_TASK STATEMENT_: Output each record below exactly. No images go in the copy.

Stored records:
════════════════

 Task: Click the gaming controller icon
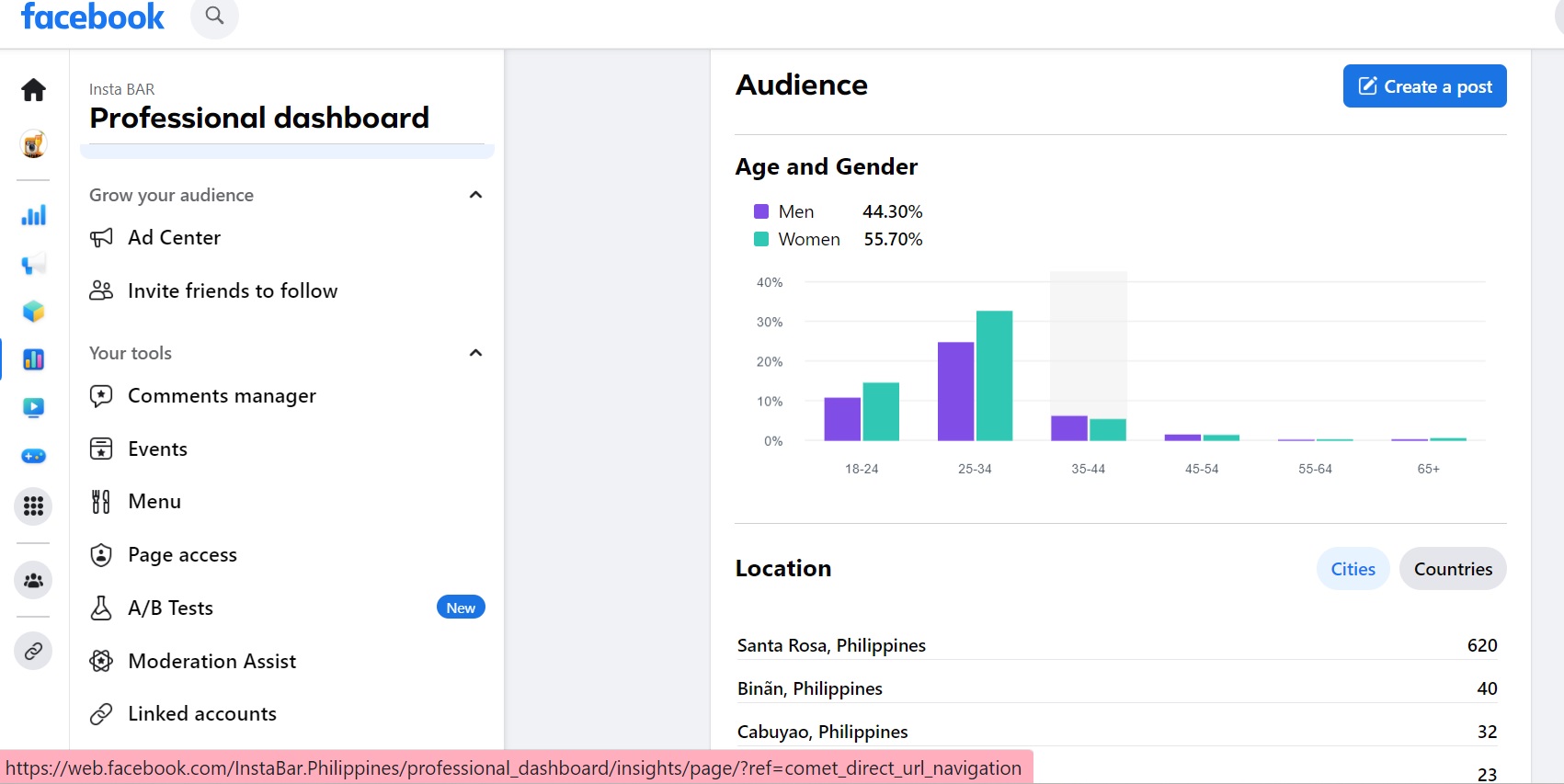34,456
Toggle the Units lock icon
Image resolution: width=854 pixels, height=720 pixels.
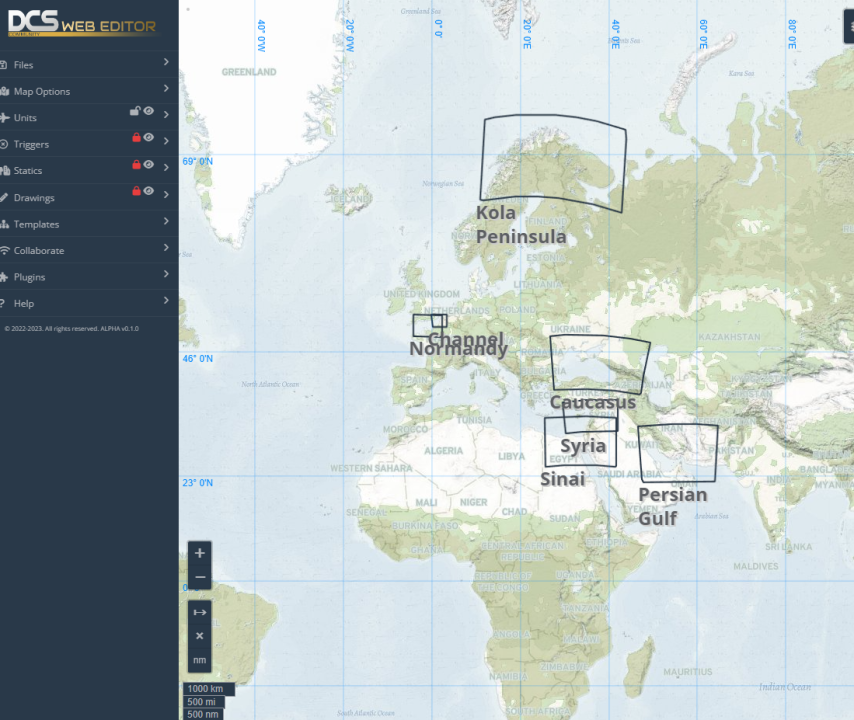click(x=135, y=111)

════════════════

_FINISHED TASK_:
 Task: Click the gaming controller icon
34,456
Toggle the Units lock icon
Image resolution: width=854 pixels, height=720 pixels.
click(x=135, y=111)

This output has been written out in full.